─── Passage given ───
Ben said:
Please don't top-post. Re-read section 5 of the FAQ for posting guidelines.
http://www.parashift.com/c++-faq-lite/
Okay, I have fixed the problem with displaying the pointers value and change
#include<ostream> with #include<sstream> and return 0 in the main function
and it's the same behavior!
The solution of a temp variable works! I too first though that it was a
scope problem, that's why I displayed the pointer value. Yet, they are the
same,
This proves absolutely nothing.
so scope seems to be okay,
Bad conclusion.
only that it's empty in one call and not in
the other.
It's undefined in one call, and not in the other.
Also, I don't know if there's a difference in scope between the
two kind of call... I have tryed to write a class that reproduce the same
kind of behavior but wasn't able to do so... maybe it's in the many level of
template with STL, but how can you make your class act differently between
this
const char* s = stream.str().c_str();
OK, I'll try to explain again (but I suspect you need to look up
"temporaries" or "temporary objects" in your C++ book).
stream.str() returns by value. This means that the result is copied into
a "temporary object". Now, the ruled for temporary objects state that
they go out of scope at the end of the full expression in which they are
created. A full expression is an expression that is not a sub-expression
of any larger expression, therefore the full expression in this
particular case is the entire statement, minus the semi-colon. That
means that the temporary std::string object containing the result of
stream::str() is GONE once this statement completes. It no longer exists.
Since the pointer returned from std::string::c_str() ceases to be valid
when the std::string is modified or destroyed, your 's' pointer stops
being valid as soon as you initialize it.
─── Supplied information ───
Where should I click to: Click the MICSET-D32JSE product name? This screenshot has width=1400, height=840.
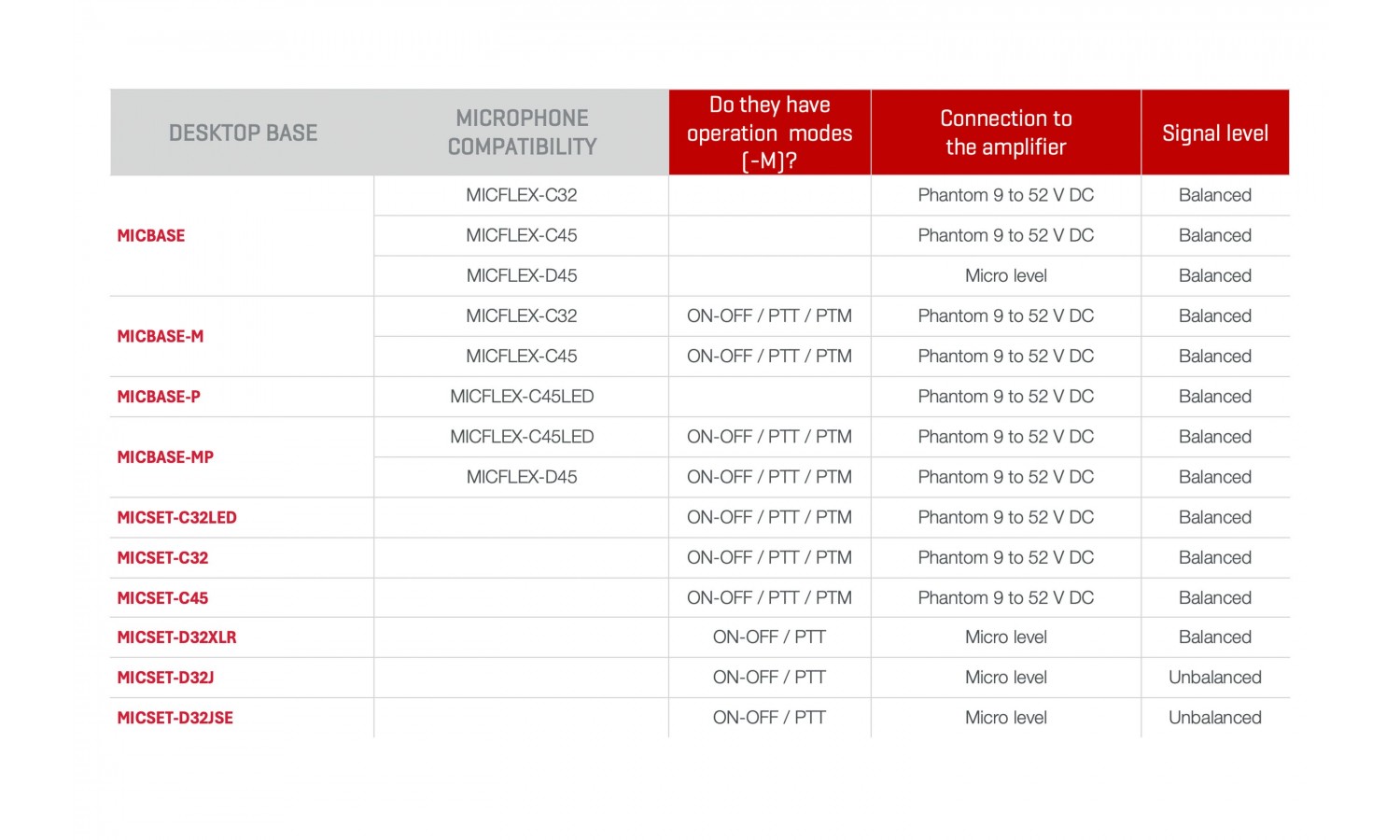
───
__Problems__.
(1) Rewrite the thread starting with "http://www.parashift.com/c++-faq-lite/" and going on through "Bad conclusion.", replacing "temp variable" with "local copy".
(2) List every term that the thread encloses in quotation marks, whether single or double.
The data above come from a different source than the thread.

__Task-by-task outputs__.
(1)
http://www.parashift.com/c++-faq-lite/
Okay, I have fixed the problem with displaying the pointers value and change
#include<ostream> with #include<sstream> and return 0 in the main function
and it's the same behavior!
The solution of a local copy works! I too first though that it was a
scope problem, that's why I displayed the pointer value. Yet, they are the
same,
This proves absolutely nothing.
so scope seems to be okay,
Bad conclusion.

(2)
- temporaries
- temporary objects
- temporary object
- s